Ebeveynlerin “altın çocukları”
Altın çocuk sendromu toplumumuzda 'örnek gösterilen çocuk' olarak da bilinen bir ifade. Bu çocuklar içinde bulundukları ortamda 'uygun' davranışlarıyla dikkat çekerler. Sorumluluk sahibi olmak bu çocukların en belirgin özelliklerinden... Yetişkinler tarafından sık sık örnek gösterilen bu çocukların ortak diğer bir özelliği ise yaşadıkları stres... Seda Aydoğdu "örnek olmanın" çocuklar üzerinde kurduğu baskıyı şöyle anlatıyor:
“Altın çocuk sendromunda olan çocukların; mükemmeliyetçi olmaya yönelik önemli bir talepleri vardır çünkü sahip oldukları ayrıcalıklı durumu hata yaparak kaybetmek istemezler. Bu durumu korumak için de olması gerekenin üzerinde sorumluluk alırlar ve bu durum da başa çıkmada zorlanmalarına sebep olabilmektedir. Tüm bu uğraşlarla fazla meşguliyet içerisinde olmaları diğerleri ile ilişki kurma zorluğu yaşamalarına sebep olur çünkü içinde bulundukları ayrıcalıklı durum akran ilişkileri içerisinde dışlanmalarına sebep olabilir. Çevresi tarafından ve en çok da kendi içinde mükemmeliyetçiliği barındıran çocukların stresle başa çıkma toleransları da oldukça düşüktür."

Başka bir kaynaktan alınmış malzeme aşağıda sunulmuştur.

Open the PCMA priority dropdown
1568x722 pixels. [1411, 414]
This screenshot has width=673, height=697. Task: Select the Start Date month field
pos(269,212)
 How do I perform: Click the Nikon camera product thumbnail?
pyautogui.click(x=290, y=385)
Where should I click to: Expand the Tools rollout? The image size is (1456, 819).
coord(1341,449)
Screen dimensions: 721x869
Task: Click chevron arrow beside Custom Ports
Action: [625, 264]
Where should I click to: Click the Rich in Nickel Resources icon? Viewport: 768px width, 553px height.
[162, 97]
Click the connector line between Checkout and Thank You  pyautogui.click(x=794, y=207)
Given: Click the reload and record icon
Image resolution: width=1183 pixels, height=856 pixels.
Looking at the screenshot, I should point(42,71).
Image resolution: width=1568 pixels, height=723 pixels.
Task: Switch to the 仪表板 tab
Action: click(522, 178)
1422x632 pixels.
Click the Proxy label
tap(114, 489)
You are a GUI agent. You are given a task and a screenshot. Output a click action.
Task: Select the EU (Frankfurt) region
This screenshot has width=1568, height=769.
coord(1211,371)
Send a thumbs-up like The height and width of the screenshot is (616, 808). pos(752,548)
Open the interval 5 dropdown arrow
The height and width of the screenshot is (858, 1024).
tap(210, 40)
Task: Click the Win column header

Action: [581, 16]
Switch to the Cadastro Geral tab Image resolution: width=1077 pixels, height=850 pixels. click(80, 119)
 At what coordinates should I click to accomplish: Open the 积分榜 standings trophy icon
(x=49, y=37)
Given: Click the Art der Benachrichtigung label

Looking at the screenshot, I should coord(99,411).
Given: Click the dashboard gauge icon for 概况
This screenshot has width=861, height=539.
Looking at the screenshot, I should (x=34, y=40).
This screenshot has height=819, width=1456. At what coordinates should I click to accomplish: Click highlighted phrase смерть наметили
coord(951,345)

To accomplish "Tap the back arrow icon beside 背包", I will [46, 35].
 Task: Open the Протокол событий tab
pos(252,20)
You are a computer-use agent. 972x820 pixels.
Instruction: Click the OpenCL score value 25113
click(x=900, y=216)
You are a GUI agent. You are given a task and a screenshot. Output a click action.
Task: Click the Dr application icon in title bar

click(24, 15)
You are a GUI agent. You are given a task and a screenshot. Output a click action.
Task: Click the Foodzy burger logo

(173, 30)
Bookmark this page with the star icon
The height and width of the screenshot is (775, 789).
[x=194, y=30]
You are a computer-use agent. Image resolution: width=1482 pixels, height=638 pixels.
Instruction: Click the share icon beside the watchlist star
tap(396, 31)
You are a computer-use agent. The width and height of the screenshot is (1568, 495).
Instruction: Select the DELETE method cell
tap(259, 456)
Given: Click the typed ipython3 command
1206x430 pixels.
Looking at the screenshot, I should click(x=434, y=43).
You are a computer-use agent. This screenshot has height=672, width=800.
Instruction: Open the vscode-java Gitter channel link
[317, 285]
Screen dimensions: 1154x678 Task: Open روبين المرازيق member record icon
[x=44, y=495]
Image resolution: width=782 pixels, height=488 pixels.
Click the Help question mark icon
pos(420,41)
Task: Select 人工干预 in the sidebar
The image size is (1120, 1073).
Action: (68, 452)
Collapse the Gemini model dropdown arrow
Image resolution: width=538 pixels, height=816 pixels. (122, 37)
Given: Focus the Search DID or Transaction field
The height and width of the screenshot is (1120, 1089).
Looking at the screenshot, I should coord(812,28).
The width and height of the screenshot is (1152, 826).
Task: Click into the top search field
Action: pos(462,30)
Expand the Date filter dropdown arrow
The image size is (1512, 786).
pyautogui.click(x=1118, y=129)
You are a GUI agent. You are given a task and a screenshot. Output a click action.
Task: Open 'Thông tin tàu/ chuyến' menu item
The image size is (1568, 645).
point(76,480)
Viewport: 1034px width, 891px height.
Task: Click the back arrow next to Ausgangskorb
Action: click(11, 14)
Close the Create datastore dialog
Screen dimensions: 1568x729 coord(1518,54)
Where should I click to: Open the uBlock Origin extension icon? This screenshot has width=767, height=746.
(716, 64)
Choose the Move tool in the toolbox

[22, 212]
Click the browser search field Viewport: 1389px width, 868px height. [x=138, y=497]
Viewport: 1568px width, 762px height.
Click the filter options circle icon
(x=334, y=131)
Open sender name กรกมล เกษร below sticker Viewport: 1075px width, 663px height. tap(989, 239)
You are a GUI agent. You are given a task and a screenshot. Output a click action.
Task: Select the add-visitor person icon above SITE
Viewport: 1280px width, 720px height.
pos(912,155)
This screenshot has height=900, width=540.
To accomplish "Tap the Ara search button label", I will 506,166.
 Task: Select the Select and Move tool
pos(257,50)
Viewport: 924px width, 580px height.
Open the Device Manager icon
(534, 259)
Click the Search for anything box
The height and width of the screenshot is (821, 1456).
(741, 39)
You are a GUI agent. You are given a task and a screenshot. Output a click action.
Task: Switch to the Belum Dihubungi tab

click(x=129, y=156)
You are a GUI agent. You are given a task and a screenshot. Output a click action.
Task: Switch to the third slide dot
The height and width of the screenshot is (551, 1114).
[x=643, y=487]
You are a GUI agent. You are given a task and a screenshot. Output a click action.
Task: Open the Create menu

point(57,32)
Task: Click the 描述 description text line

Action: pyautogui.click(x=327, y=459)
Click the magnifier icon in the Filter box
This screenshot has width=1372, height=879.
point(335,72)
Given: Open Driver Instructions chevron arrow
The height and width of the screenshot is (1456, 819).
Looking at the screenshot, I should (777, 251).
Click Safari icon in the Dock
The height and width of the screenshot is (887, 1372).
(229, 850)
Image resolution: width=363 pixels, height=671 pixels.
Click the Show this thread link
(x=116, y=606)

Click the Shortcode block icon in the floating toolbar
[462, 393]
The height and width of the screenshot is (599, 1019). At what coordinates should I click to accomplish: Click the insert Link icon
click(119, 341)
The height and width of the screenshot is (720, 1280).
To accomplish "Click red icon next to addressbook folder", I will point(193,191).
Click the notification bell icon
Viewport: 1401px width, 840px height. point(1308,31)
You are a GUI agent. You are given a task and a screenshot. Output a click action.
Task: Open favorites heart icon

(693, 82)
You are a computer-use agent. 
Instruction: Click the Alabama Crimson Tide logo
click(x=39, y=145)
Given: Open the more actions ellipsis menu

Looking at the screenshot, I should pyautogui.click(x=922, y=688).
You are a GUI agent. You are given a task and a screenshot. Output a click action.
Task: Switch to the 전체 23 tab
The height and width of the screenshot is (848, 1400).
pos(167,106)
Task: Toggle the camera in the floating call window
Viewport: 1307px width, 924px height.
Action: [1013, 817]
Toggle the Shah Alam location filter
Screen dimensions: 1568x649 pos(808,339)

Kusursuz olmaya zorlanmak çocukları nasıl etkiliyor?
Çocuklar ebeveynleri gibi olmak zorunda mı? Ya da onların ulaşamadığı hedefleri gerçekleştirmek? Ebeveynler çocuklarının iyiliğini isterken aslında farkında ya da olmadan, kendi hedef ve ideallerini gerçekleştirmeye çalışabiliyor. Kusursuz olarak yetiştirmeye çalıştıkları çocuklar ise sevilmenin tek koşulunu hata yapmamak olarak görüyor.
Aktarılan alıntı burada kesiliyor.